Yargıtay Kararı 8. Hukuk Dairesi 2012/2997 E. 2012/4029 K. 10.05.2012 T.

YARGITAY KARARI
DAİRE : 8. Hukuk Dairesi
ESAS NO : 2012/2997
KARAR NO : 2012/4029
KARAR TARİHİ : 10.05.2012

MAHKEMESİ :İcra Hukuk Mahkemesi
DAVA TÜRÜ : Takibin taliki veya iptali

Yukarıda tarih ve numarası yazılı mahkeme kararının müddeti içinde temyizen tetkiki davalı tarafından istenmesi üzerine bu işle ilgili dosya mahallinden daireye gönderilmiş olup, dava dosyası için Tetkik Hakimi tarafından düzenlenen rapor dinlendikten ve dosya içerisindeki tüm belgeler okunup incelendikten sonra işin gereği görüşülüp düşünüldü:

K A R A R

Borçlu vekili itiraz dilekçesinde; Manisa İş Mahkemesinin 28.12.2010 tarih 2007/314 Esas, 2010/903 Karar sayılı ilamı ile başlatılan ilamlı takipte gönderilen icra emrinin açıklamalar kısmında kıdem tazminatı alacağının 08.06.2007 – 25.03.2011 tarihleri arasında kademeli olarak en yüksek banka mevduat faiz oranlarıyla hesaplandığının belirtildiğini, en yüksek banka mevduat faiz oranının mahkemece TL’sına mevduat faizi veren bankalara müzekkere yazılarak belirlenmesi gerektiğini, yapılan hesaplamalar sonucunda faiz hesaplamalarında hatalar yapıldığı ve olması gerekenden çok yüksek miktarda faiz alacakları hesaplandığını ileri sürmüştür.
Takibe dayanak yapılan ilamda, hükmedilen kıdem tazminatının akdin fesih tarihinden itibaren ve fazla mesai ücret alacağına da dava ve ıslah tarihlerinden itibaren işleyecek en yüksek banka mevduat faizi ile birlikte tahsiline karar verilmiştir.
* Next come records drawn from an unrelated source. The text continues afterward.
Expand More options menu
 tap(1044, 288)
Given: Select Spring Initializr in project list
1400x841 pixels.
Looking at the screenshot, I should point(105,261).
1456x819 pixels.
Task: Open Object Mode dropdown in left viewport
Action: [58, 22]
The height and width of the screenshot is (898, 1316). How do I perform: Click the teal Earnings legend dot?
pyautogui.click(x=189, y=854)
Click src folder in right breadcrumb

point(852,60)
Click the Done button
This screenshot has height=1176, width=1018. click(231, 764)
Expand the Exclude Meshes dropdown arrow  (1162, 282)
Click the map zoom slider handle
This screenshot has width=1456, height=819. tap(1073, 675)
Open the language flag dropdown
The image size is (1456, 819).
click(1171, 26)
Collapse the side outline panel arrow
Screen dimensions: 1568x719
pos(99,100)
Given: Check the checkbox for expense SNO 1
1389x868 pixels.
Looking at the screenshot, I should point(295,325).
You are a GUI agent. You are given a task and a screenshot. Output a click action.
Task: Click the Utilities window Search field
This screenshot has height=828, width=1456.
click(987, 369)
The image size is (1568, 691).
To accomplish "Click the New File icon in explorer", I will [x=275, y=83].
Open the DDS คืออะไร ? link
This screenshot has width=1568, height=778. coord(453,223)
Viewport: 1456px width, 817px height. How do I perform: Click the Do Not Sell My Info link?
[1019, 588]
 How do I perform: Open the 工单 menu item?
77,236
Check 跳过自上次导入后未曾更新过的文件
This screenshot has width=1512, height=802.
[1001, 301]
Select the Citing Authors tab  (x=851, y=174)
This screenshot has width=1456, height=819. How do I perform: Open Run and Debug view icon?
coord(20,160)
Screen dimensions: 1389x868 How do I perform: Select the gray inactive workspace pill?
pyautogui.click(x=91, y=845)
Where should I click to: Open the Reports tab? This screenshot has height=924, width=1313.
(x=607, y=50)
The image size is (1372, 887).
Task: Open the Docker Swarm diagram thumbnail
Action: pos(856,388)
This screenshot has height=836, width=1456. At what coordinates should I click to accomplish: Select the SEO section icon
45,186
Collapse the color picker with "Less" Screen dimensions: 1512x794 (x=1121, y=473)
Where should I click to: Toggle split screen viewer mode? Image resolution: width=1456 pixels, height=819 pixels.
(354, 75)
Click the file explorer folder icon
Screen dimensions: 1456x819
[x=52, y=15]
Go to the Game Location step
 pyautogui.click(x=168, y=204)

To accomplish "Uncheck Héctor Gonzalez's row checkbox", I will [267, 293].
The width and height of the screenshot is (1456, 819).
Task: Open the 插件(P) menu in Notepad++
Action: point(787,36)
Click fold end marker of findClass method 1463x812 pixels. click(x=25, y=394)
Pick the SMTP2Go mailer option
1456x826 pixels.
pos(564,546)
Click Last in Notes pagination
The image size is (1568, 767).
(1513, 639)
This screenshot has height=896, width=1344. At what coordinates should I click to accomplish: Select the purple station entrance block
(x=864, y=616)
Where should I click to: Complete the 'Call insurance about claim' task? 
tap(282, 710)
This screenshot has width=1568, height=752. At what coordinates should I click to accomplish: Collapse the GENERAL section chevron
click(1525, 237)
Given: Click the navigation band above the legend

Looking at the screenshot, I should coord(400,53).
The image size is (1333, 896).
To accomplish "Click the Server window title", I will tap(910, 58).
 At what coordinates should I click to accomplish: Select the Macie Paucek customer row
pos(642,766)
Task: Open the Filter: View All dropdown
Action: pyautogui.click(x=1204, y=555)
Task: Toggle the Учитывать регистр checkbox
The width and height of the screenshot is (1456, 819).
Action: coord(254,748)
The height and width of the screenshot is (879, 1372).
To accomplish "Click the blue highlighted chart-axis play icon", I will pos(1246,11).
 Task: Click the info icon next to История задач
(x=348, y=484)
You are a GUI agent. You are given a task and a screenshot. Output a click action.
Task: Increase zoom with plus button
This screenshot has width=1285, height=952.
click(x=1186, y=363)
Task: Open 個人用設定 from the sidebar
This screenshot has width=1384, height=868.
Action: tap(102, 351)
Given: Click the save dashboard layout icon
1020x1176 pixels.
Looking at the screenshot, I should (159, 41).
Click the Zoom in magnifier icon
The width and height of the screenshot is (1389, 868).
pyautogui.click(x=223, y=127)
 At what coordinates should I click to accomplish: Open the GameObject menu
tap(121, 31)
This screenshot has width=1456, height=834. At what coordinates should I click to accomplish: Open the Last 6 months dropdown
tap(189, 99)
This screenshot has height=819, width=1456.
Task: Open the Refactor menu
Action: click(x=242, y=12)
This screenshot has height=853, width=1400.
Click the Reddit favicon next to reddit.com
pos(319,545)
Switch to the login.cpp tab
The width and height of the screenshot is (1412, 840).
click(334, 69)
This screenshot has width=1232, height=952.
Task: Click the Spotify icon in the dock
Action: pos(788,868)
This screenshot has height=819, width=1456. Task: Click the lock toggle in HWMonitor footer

Kararın uygulanması gereken kısmı hüküm fıkrasıdır.
HGK.nun 20.9.2006 tarih ve 12-594/534 sayılı kararında da vurgulandığı üzere bu durumda mahkemece yapılacak iş; tarafların bildirdikleri bankalardan hakkın doğum tarihinden itibaren birer yıllık devreler halinde bankalarca mevduata fiilen uygulanan en yüksek faiz oranının sorulması ve hakkın doğum tarihinden takip tarihine kadar istenebilecek faiz miktarının bilirkişiye hesaplattırılması şeklinde olmalıdır.
Somut olayda, icra mahkemesince, taraflara uygulanmasını talep ettikleri faiz oranları ile ilgili bankaları bildirmesi imkanı sağlanmış ise de, alacaklı tarafından da banka isimleri bildirildiği halde yalnızca borçlu tarafça belirtilen banka faiz oranları nazara alınarak eksik araştırma ile yapılan bilirkişi incelemesine göre sonuca gidilmesi isabetsizdir.
SONUÇ: Alacaklı vekilinin temyiz itirazlarının kabulü ile mahkeme kararının yukarıda yazılı nedenlerle İİK.nun 366 ve HUMK.nun 428. maddeleri uyarınca BOZULMASINA, 10.05.2012 tarihinde oybirliğiyle karar verildi.